Dutch Schultz is violently dealt with by Madden's men while Dixie and Sandman perform on The Cotton Club's stage.

Cast

Production
Inspired to make The Cotton Club by a picture-book history of the nightclub by James Haskins, Robert Evans was the film's original producer. Evans hoped the film would bring public attention to African-American history in a similar way that Gone with the Wind did for the American Civil War and the Reconstruction era. On December 12, 1980, it was announced that Evans and Paramount Pictures would serve as co-producers of the film while Robert Altman would direct and Mario Puzo would write. However, Evans and Altman's film Popeye premiering that day became a box-office flop. Although Evans secured $12 million worth of financing from Saudi arms dealer Adnan Khashoggi, Paramount Pictures withdrew from the film in 1981. Evans worked to secure sole ownership of the film negative to recoup his losses from recent poor stock-market investments and a cocaine trafficking arrest. However, this action alienated potential investors who would be unable to profit from television and home video distribution rights.

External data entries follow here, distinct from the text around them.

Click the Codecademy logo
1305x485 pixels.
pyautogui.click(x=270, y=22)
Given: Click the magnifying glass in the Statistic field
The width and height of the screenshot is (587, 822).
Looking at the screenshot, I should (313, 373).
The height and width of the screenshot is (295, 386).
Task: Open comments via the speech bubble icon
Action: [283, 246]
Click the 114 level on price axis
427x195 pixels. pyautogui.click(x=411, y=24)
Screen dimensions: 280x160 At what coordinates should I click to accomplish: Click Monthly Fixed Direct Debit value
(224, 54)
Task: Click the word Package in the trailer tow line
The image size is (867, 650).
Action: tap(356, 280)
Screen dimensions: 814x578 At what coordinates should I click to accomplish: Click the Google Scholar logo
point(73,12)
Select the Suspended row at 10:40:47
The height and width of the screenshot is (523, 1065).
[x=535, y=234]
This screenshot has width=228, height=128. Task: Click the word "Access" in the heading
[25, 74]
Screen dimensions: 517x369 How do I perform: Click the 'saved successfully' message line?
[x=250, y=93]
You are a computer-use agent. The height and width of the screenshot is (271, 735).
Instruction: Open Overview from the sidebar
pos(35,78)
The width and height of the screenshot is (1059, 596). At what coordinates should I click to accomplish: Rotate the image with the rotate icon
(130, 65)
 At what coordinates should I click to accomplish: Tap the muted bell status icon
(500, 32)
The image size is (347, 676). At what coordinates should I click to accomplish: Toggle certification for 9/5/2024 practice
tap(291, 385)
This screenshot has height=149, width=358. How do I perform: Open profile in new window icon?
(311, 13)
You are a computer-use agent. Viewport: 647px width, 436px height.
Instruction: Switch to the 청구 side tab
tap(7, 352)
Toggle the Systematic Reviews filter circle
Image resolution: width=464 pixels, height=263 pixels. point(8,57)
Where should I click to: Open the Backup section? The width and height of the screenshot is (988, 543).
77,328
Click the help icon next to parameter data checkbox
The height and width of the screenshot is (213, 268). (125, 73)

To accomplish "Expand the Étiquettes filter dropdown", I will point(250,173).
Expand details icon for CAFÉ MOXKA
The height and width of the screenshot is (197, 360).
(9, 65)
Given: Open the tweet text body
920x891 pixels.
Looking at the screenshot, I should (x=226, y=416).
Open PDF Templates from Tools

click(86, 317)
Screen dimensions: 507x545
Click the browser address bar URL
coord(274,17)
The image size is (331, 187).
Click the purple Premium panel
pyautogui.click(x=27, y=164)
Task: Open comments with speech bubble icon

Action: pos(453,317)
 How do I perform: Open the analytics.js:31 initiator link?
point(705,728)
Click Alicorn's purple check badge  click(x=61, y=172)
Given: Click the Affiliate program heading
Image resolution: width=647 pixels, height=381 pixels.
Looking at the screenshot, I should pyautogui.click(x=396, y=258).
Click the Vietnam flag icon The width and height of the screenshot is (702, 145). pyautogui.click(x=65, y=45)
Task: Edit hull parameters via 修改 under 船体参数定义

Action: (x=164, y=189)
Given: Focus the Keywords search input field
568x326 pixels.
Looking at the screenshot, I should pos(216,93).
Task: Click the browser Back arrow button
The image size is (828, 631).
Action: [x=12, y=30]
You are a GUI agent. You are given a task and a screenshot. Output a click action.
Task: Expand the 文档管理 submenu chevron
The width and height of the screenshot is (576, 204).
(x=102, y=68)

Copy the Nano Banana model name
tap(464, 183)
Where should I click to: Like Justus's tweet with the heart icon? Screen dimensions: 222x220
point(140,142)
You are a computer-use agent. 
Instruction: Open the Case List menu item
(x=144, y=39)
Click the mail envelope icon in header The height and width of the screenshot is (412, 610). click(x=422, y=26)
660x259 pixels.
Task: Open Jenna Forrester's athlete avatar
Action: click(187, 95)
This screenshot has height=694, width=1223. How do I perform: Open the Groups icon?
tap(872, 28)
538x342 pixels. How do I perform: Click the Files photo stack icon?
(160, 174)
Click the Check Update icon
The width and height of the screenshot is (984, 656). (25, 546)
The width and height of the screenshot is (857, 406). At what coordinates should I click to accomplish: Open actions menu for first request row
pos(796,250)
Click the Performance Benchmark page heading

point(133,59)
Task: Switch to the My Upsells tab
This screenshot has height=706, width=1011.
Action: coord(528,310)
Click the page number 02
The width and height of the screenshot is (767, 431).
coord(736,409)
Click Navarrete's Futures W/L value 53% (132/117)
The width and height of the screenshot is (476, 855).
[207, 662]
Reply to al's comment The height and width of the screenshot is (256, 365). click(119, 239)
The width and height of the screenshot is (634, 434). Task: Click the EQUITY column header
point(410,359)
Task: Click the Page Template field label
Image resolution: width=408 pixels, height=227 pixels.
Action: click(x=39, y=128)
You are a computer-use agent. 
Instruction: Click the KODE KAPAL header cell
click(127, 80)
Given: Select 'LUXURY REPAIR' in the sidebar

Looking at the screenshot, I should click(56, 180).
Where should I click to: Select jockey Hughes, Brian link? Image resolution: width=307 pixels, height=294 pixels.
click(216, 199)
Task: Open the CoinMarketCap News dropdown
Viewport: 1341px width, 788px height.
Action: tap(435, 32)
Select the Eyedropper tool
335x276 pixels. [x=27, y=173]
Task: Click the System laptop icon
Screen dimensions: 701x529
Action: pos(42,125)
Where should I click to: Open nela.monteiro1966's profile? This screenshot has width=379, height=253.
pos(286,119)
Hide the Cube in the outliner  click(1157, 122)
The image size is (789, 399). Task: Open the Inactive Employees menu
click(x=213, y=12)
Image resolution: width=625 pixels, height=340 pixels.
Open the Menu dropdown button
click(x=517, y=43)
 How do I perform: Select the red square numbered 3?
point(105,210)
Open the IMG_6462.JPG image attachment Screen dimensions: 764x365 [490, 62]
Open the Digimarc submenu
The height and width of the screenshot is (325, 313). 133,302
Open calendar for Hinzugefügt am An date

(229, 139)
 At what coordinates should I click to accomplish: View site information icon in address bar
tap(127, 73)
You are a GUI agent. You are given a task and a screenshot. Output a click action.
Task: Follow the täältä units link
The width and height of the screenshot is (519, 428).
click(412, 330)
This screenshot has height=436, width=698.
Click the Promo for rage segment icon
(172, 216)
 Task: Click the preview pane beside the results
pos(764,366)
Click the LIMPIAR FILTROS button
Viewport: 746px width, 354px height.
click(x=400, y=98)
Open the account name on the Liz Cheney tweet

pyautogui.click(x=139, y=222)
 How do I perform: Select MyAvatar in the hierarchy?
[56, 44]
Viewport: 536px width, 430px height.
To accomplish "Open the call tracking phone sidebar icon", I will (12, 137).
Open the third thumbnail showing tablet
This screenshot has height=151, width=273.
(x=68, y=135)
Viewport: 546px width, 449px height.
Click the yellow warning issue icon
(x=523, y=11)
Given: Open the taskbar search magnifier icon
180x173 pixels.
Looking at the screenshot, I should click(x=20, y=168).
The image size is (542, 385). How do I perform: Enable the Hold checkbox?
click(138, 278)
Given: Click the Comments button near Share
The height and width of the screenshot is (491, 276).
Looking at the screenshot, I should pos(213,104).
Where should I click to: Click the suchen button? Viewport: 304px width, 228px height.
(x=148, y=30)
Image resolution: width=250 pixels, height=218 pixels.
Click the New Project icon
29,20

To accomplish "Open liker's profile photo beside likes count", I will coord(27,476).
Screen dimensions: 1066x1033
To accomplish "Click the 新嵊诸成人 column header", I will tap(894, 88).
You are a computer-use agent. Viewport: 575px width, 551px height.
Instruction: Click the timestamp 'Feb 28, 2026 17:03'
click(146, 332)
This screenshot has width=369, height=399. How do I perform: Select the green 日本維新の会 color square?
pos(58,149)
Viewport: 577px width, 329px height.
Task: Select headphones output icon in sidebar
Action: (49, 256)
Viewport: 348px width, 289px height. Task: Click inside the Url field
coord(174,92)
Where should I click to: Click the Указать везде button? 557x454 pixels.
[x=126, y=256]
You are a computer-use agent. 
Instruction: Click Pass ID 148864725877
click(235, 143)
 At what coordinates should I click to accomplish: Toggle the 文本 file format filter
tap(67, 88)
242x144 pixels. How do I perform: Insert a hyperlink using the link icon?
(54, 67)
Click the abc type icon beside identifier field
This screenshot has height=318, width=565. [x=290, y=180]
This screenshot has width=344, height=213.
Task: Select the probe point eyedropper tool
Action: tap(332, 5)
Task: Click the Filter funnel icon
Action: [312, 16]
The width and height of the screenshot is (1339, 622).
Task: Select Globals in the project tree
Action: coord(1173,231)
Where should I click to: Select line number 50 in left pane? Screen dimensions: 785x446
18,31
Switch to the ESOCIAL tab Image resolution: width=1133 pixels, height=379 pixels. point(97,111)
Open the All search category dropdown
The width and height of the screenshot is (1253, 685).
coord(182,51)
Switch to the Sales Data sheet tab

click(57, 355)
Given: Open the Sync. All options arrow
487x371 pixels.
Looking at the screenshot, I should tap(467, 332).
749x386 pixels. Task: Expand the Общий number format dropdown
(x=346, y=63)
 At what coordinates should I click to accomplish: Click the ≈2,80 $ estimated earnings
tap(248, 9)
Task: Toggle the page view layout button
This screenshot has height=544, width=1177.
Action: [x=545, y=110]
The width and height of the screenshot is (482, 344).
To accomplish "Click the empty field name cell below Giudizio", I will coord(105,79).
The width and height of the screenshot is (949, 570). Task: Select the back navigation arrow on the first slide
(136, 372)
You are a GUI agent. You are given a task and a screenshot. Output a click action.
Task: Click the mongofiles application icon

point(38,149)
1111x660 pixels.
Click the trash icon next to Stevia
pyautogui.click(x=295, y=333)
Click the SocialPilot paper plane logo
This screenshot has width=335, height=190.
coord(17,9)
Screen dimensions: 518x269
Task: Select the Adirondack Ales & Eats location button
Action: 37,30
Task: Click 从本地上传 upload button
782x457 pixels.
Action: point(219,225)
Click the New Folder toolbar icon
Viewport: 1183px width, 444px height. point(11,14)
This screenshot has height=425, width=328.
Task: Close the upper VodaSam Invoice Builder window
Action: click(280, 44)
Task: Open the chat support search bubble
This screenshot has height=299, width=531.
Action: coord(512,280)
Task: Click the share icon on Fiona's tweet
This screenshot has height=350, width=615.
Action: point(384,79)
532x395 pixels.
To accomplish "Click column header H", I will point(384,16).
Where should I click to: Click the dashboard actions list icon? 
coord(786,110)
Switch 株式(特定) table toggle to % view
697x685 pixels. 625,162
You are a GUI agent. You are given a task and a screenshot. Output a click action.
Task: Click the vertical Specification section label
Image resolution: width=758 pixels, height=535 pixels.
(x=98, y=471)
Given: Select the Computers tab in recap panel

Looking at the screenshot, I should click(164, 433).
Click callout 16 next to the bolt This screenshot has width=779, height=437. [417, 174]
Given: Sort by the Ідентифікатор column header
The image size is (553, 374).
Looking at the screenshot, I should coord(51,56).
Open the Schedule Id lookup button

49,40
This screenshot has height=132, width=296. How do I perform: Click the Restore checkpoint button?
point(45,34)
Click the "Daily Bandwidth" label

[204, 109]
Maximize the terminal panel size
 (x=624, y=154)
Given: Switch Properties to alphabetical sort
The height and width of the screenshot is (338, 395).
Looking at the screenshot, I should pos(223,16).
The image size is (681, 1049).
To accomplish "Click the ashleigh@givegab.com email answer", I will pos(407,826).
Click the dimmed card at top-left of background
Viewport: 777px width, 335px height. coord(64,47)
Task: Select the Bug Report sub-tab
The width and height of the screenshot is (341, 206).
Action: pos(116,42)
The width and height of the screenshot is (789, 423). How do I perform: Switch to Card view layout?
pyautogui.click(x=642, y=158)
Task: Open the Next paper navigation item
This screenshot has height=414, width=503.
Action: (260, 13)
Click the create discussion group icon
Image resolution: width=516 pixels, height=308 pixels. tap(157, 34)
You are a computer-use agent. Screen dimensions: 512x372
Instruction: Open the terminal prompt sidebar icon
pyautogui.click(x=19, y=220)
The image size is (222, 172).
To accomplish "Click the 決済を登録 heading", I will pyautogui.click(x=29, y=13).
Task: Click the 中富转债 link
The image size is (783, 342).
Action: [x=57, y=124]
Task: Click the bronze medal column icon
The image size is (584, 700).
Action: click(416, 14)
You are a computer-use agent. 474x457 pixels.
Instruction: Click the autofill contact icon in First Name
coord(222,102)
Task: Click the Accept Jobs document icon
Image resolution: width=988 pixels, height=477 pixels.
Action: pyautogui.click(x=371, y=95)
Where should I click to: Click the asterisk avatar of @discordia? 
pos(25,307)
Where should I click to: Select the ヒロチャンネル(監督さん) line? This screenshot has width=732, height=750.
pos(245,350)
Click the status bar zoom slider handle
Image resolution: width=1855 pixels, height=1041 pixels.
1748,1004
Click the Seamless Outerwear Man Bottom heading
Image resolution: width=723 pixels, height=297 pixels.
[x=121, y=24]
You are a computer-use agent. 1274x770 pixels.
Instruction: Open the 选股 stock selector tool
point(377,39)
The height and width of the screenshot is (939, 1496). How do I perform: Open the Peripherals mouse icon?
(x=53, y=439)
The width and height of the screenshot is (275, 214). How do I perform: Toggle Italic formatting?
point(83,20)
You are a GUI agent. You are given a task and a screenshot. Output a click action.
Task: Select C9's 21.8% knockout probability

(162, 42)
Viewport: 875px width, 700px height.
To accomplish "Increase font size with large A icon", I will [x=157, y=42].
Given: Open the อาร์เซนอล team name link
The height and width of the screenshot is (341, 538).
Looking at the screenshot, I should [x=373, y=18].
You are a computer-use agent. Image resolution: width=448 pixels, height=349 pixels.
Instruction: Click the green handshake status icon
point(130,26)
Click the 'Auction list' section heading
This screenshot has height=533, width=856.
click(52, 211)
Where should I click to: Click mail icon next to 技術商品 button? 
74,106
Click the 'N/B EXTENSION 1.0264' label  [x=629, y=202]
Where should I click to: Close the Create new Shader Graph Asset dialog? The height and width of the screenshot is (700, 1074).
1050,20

The production was finally delayed when Evans reached a plea bargain to produce an advertising campaign of anti-drug public service announcements in exchange for an expungement of his record.

In 1984 Evans, who intended to direct the film himself after Altman departed, hired William Kennedy and Francis Ford Coppola to re-write Mario Puzo's story and screenplay. Evans eventually decided that he did not want to direct the film and asked Coppola at the last minute. Evans and Coppola had an adversarial relationship from the production of the Godfather films but Coppola accepted the jobs as screenwriter and then director because he needed the money – he was deeply in debt from making One from the Heart with his own money and his studio Zoetrope Studios went bankrupt.  Richard Sylbert said that he told Evans not to hire Coppola because "he resents being in the commercial, narrative, Hollywood movie business". Coppola said that he had letters from Sylbert asking him to work on the film because Evans was crazy. Coppola also said that "Evans set the tone for the level of extravagance long before I got there".

By the time Evans decided not to direct and brought in Coppola, at least $13 million had already been committed.  Las Vegas casino owners Edward and Fred Doumani put $30 million into the film in exchange for a fifty-percent ownership stake in the film. Evans received further loans by mortgaging his mansion in Beverly Hills and stock in Gulf + Western as collateral. Other financial backers included Arab arms dealer Adnan Khashoggi, and vaudeville promoter Roy Radin, who was murdered in May 1983. The killers later alleged that they had been hired by Evans and Radin's girlfriend Karen Greenberger, a drug dealer who felt she was cut out of profits from the film. In the 1989 "Cotton Club Trial" Evans invoked his Fifth Amendment right against self-incrimination and refused to testify.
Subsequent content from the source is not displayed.